Psicología del propósito compartido
La investigación muestra que la ayuda no solo beneficia al receptor; también eleva el bienestar del que da. Experimentos de Dunn, Aknin y Norton (Science, 2008) y metaanálisis posteriores (Aknin et al., 2013) evidencian que el gasto prosocial aumenta la felicidad. A la vez, la Teoría de la Autodeterminación (Deci y Ryan) sugiere que la prosocialidad satisface necesidades de competencia, relación y autonomía. Sin embargo, la percepción de injusticia reduce la cooperación. Estudios sobre “cooperación condicional” revelan que contribuimos más cuando creemos que otros también lo hacen (Fischbacher, Gächter y Fehr, 2001). Y cuando falla, emerge el castigo altruista para restaurar normas (Fehr y Gächter, Nature, 2002). De este modo, la broma de Auden señala un hecho psicológico: sin señales claras de compromiso recíproco, la motivación moral se enfría.
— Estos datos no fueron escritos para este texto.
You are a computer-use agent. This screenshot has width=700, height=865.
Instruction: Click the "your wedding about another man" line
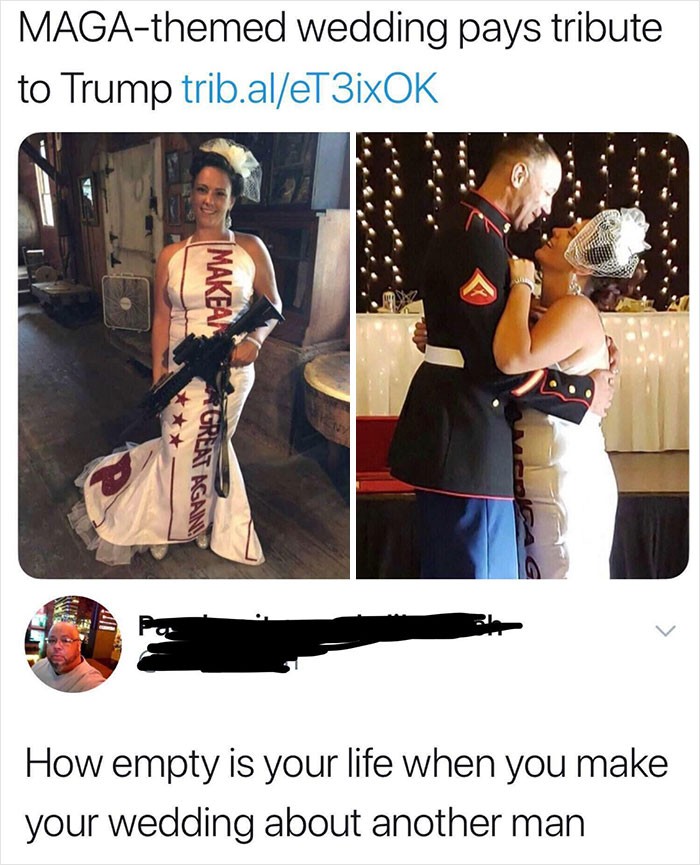pyautogui.click(x=304, y=823)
El humor como diagnóstico social
Leída en clave literaria, la sentencia exhibe la técnica preferida de Auden: ironía sobria para iluminar contradicciones. En ensayos como The Dyer’s Hand (1962) y poemas de posguerra, su voz explora la ansiedad moderna ante las instituciones y los papeles sociales, afinando un humor que desarma solemnidades para preguntar mejor. De ahí que su chiste no niegue el altruismo; lo tensiona. Al reírnos, reconocemos el desajuste entre la generosidad que proclamamos y la que practicamos, entre la moral autocentrada y la ecología social de la que dependemos. La risa, entonces, actúa como ensayo general de reforma: alivia la defensiva y abre la puerta a compromisos más realistas.
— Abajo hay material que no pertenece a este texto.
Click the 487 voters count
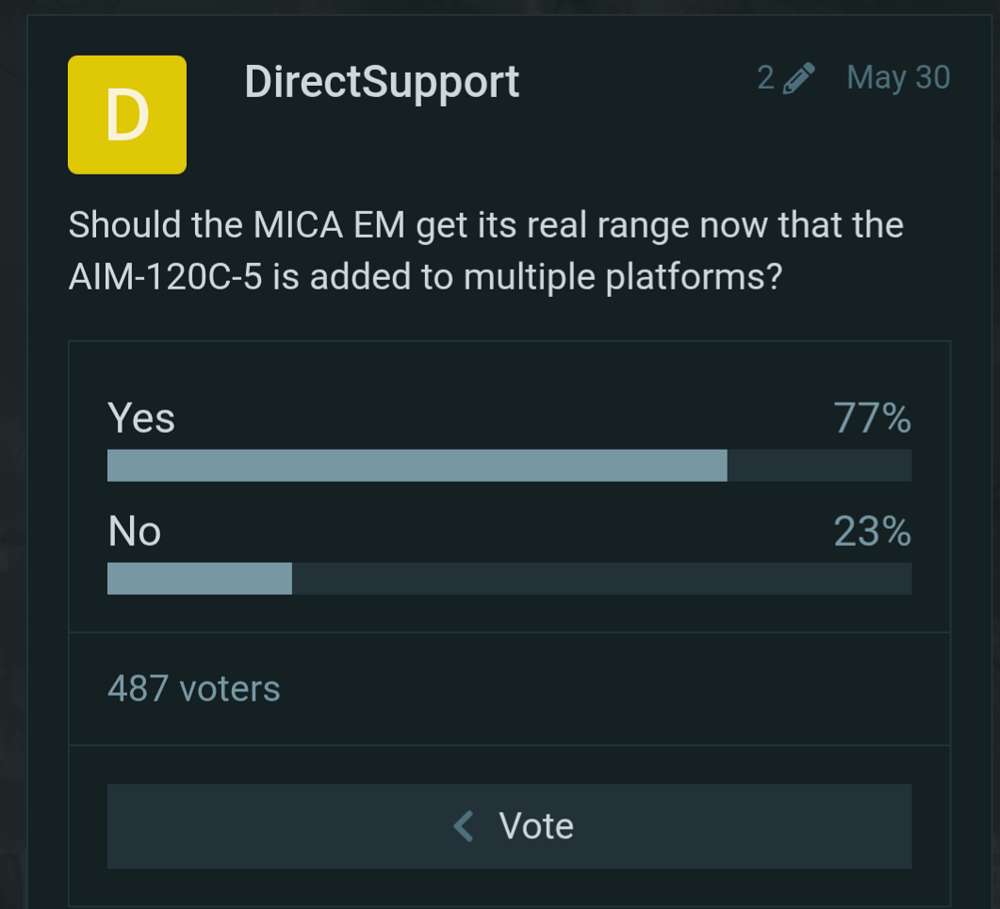Screen dimensions: 1000x909 [194, 689]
Hacia un altruismo lúcido y responsable
Para salir del bucle irónico, conviene unir evidencia y humildad. El altruismo efectivo propone priorizar causas con mayor impacto medible (MacAskill, Doing Good Better, 2015), mientras que la crítica democrática recuerda que la filantropía concentra poder y debe rendir cuentas (Rob Reich, Just Giving, 2018). Juntas, ambas miradas piden ayudar bien y también responder a quién, cómo y bajo qué reglas. En última instancia, la salida de Auden no es el cinismo, sino la corresponsabilidad: diseñar instituciones que hagan probable la reciprocidad y cultivar prácticas que dignifiquen al otro como fin. Si logramos que el “para qué” de los demás sea visible y compartido, ayudar deja de ser un acto solitario y se convierte en el argumento común de nuestra estancia en la Tierra.